An exact transcription of the lines from the one holding "Where should I click to: Open" to the end of the entries below, and nothing more, is the required answer. Please omit the pictures.
□ □ □ □ □
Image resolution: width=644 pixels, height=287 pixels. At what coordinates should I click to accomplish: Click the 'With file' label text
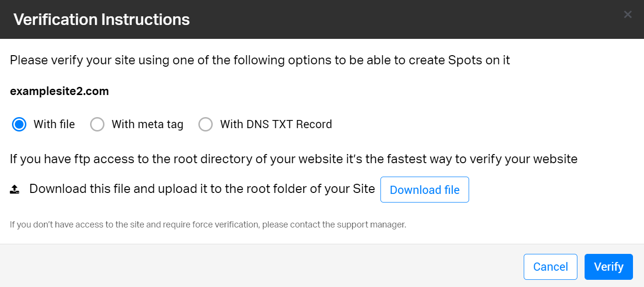54,124
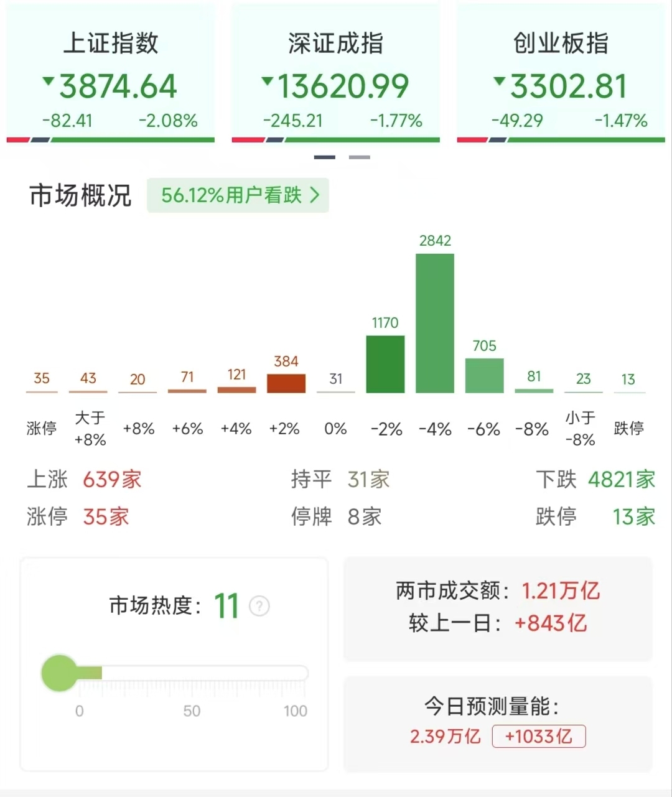Select the -6% bar showing 705
672x797 pixels.
[484, 375]
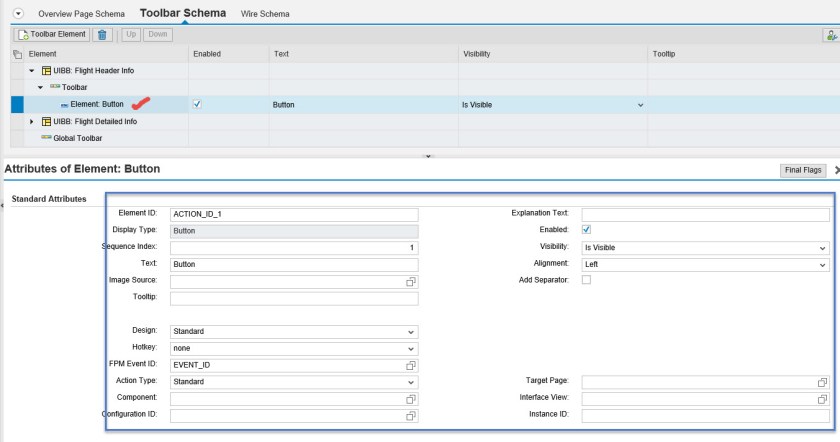Screen dimensions: 840x442
Task: Switch to the Wire Schema tab
Action: pos(265,14)
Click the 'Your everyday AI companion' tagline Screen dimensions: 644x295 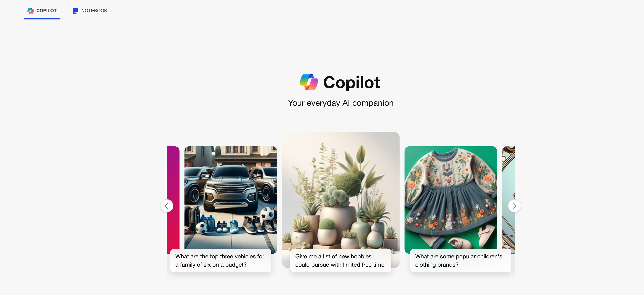341,103
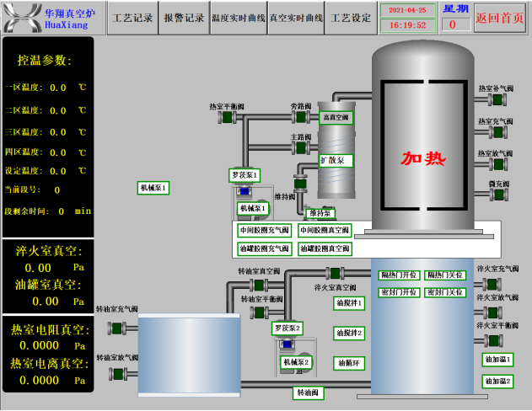Click the 主路阀 main line valve

(299, 147)
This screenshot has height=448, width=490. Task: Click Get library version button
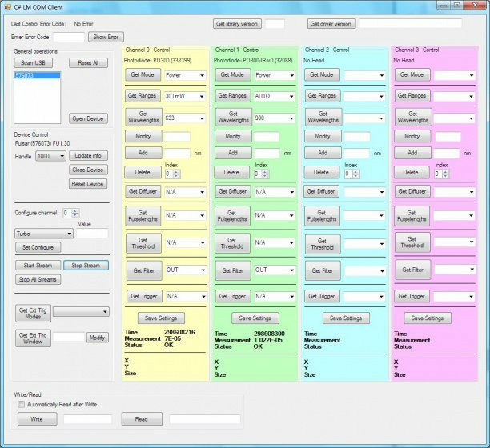pyautogui.click(x=237, y=24)
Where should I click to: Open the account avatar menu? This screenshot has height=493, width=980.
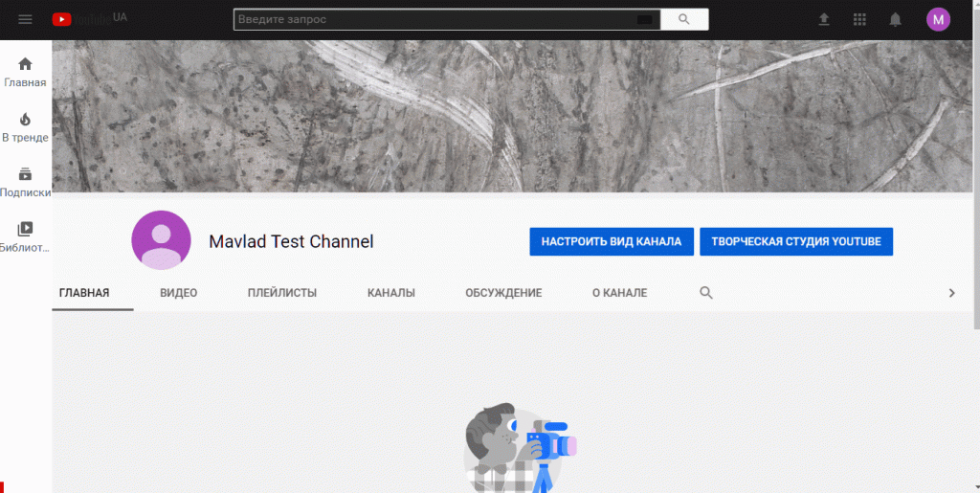click(x=938, y=19)
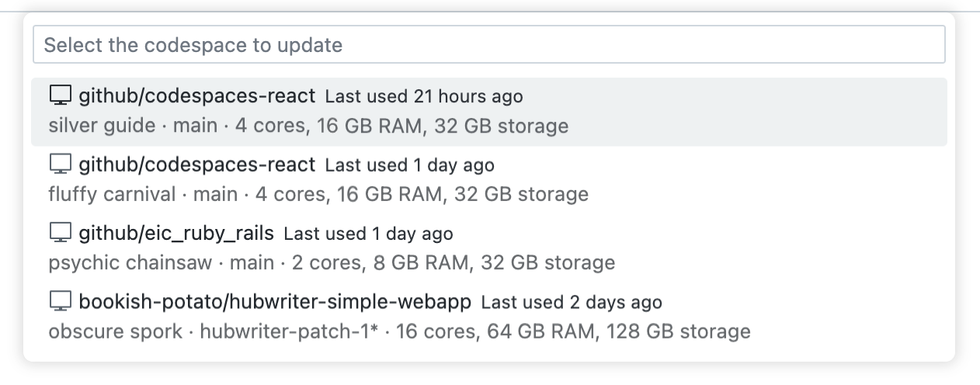The width and height of the screenshot is (980, 385).
Task: Select the "psychic chainsaw" codespace name
Action: click(130, 262)
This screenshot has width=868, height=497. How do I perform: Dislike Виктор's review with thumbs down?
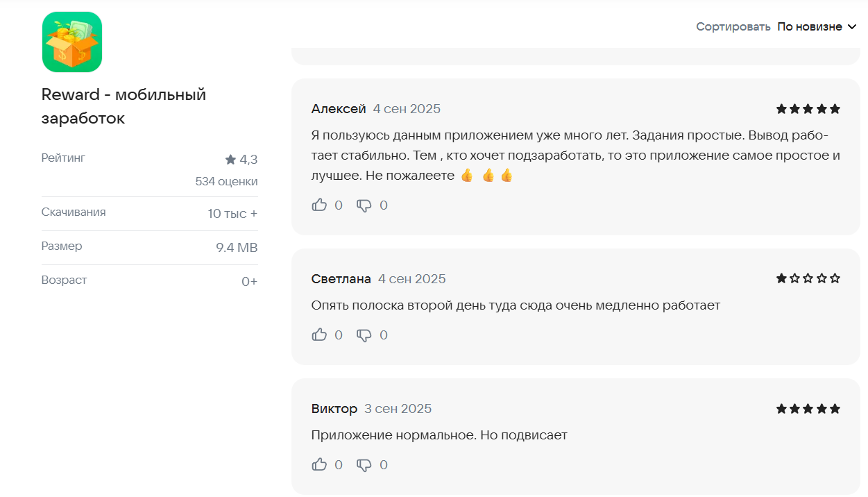coord(364,465)
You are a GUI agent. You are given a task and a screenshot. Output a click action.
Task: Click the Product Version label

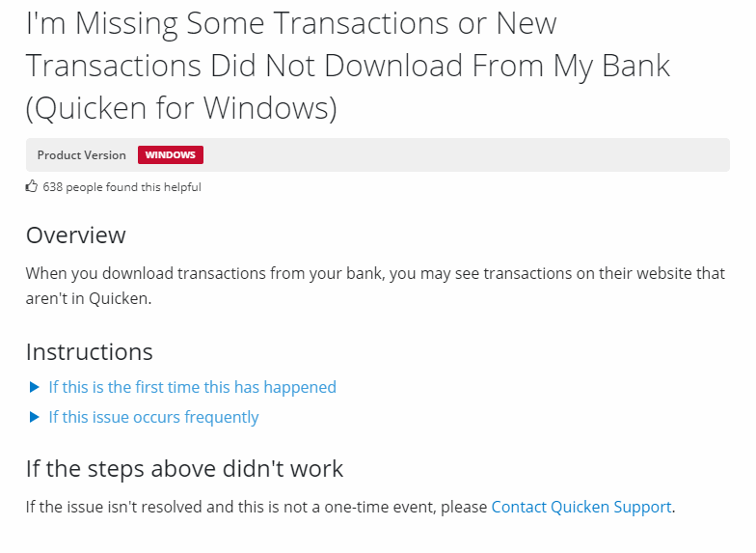81,155
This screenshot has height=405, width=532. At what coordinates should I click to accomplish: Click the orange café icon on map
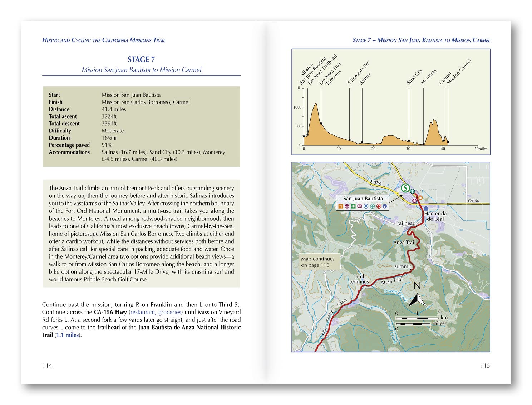(x=420, y=198)
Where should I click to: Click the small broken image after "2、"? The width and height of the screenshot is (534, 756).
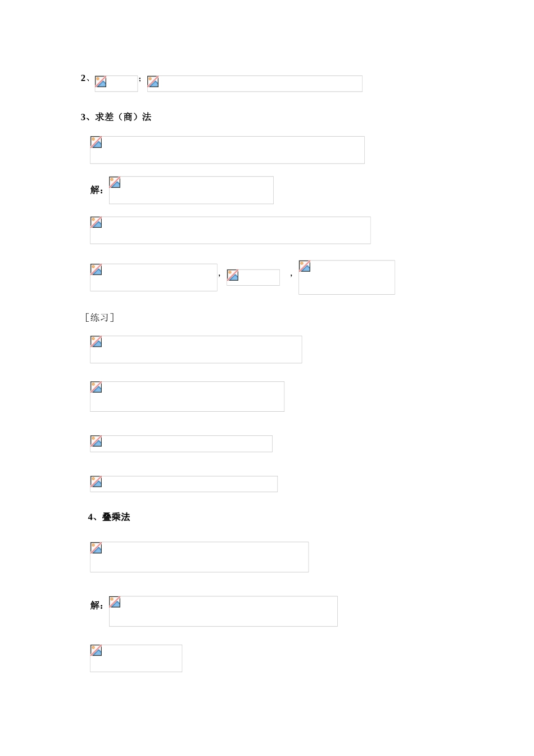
□ □ □ □ □
▶ [Answer for this exercise]:
Where should I click to: Open the account avatar menu? This screenshot has height=493, width=980.
click(x=938, y=19)
The width and height of the screenshot is (980, 385).
Task: Select the "psychic chainsaw" codespace name
Action: click(130, 262)
This screenshot has width=868, height=497. How do I perform: Dislike Виктор's review with thumbs down?
coord(364,465)
You are a GUI agent. You are given a task and a screenshot. Output a click action.
Task: Click the Product Version label

81,155
This screenshot has height=405, width=532. At what coordinates should I click to accomplish: Click the orange café icon on map
(x=420, y=198)
Where should I click to: Click the small broken image after "2、"? The width and height of the screenshot is (534, 756).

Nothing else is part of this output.